The World Economic Forum released its report on the Future of Jobs earlier this week. We consider it good news. The gist: Artificial Intelligence is not the hydra-headed beast that demolishes jobs, as it tramples through the global economy. Nor is it akin to a targeted assault on white collar workers—finally making even educated workers irrelevant.
The WEF attributes a small negative impact on employment growth to AI (about -1.6%) between 2015 and 2020. Moreover, many of the technologies that will deliver job growth, according to this analysis, will most certainly be integrating AI, which yields net positive employment growth. This report suggests that AI can now, finally, take over specific activities, but in rare cases does it eliminate a role completely.
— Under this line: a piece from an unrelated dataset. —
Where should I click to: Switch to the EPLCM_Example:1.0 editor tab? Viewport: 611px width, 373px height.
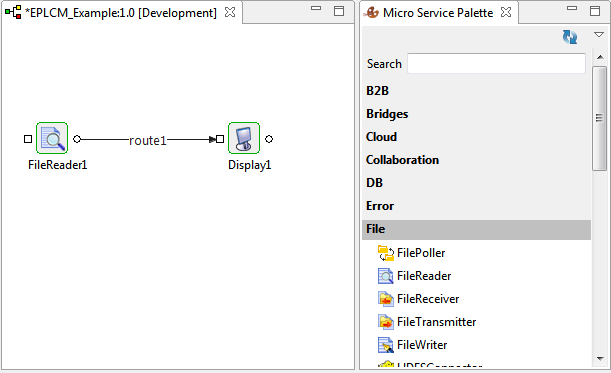click(x=121, y=12)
This report suggests that AI can now, finally, take over specific activities, but in rare cases does it eliminate a role completely.
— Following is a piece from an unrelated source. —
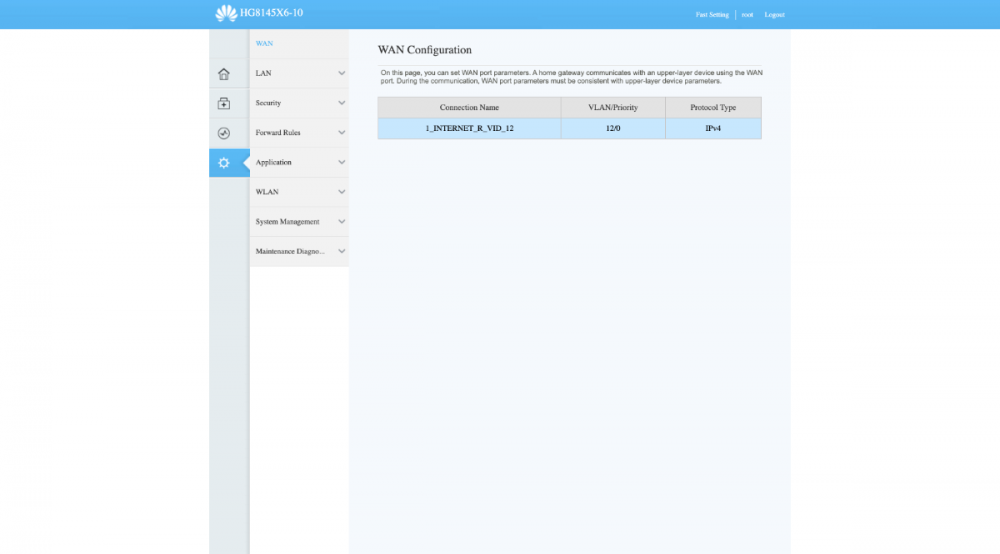This screenshot has width=1000, height=554.
Task: Expand the Security menu chevron
Action: pos(341,103)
Basically, in terms of AI, this is a story of incremental change. “Advances in machine learning, and natural user interfaces (e.g. voice recognition) are making it possible to automate knowledge-worker tasks that have long been regarded as impossible or impractical for machines to perform,” the report notes.
Notice that it does not say automate knowledge-worker *jobs.* This report, echoing research that McKinsey recently publicized, suggests that AI can now, finally, take over specific activities, but in rare cases does it eliminate a role completely.
This is a far cry from the doomsday scenarios, and their attendant fear-mongering headlines, that we’ve grown accustomed to.
And still, we think that’s a somewhat gloomy assessment of net job gain or loss.
There’s no doubt that AI will have a huge impact on the way we work. This process has begun and will extend well beyond 2020.
It will enable scientific discoveries that have eluded us.
It will allow us to interact with (and control) our machines via plain english.
And it will save millions of lives by driving at least some of our cars.
As for jobs, some research points to an “automation paradox.” In this week’s piece in The Atlantic, economist James Bessen explained that “it might seem a sure thing that automating a task would reduce employment in an occupation. But that logic ignores some basic economics: Automation reduces the cost of a product or service, and lower prices tend to attract more customers.”
Here at x.ai we are beginning to see this first hand. (And we are just one example of this phenomenon.) We’ve created an AI personal assistant who schedules meetings for you, Amy Ingram (and her brother Andrew). We’ve built Amy to completely take over the painful email ping pong required to schedule a meeting that most of the 87 million US knowledge workers engage in multiple times per day.
Our mission is to democratize the personal assistant; today, less than 5% of knowledge workers have access to a human personal assistant (or Executive Assistant).
What happens when you eliminate this one maddeningly tedious task for nearly everyone? You free up a lot of time.
Our data suggests (and research has confirmed) that scheduling a single meeting takes about 17 minutes. We know that US knowledge workers schedule roughly 10 billion meetings per year. The math is simple and staggering: that’s 2.8 billion hours—or 70 million work weeks—in a single year, which translates into billions of dollars in economic output.
As a business culture, we decided long ago, that our most expensive employees (the C-suite) should not schedule their own meetings, which is why those workers still have assistants that take on this work. Soon, anyone who schedules their own meetings now—whether they are a business owner, middle manager, or an entry level employee—will be relieved of it too.
Untethering knowledge workers from scheduling will not be instant; virtual personal assistants are just now coming to market. Still, over time, it’s hard to imagine people won’t find much more productive ways to use those hours. And when human creativity is unleashed, we’d expect to see more products and services invented. And that means more jobs.
Additionally, developing AI agents, like ours, and the hundreds of others on the horizon, requires plenty of human labor. Besides engineers and data scientists, we’ve hired AI trainers (humans who supervise the machine as it learns), customer success experts, and even, AI Interaction designers.
AI will be an agent of change. It will take over repetitive, rule bound work that computers are so good at. And it will open up opportunities for people to do meaningful work that requires the qualities humans have in abundance: creativity, empathy, and wisdom.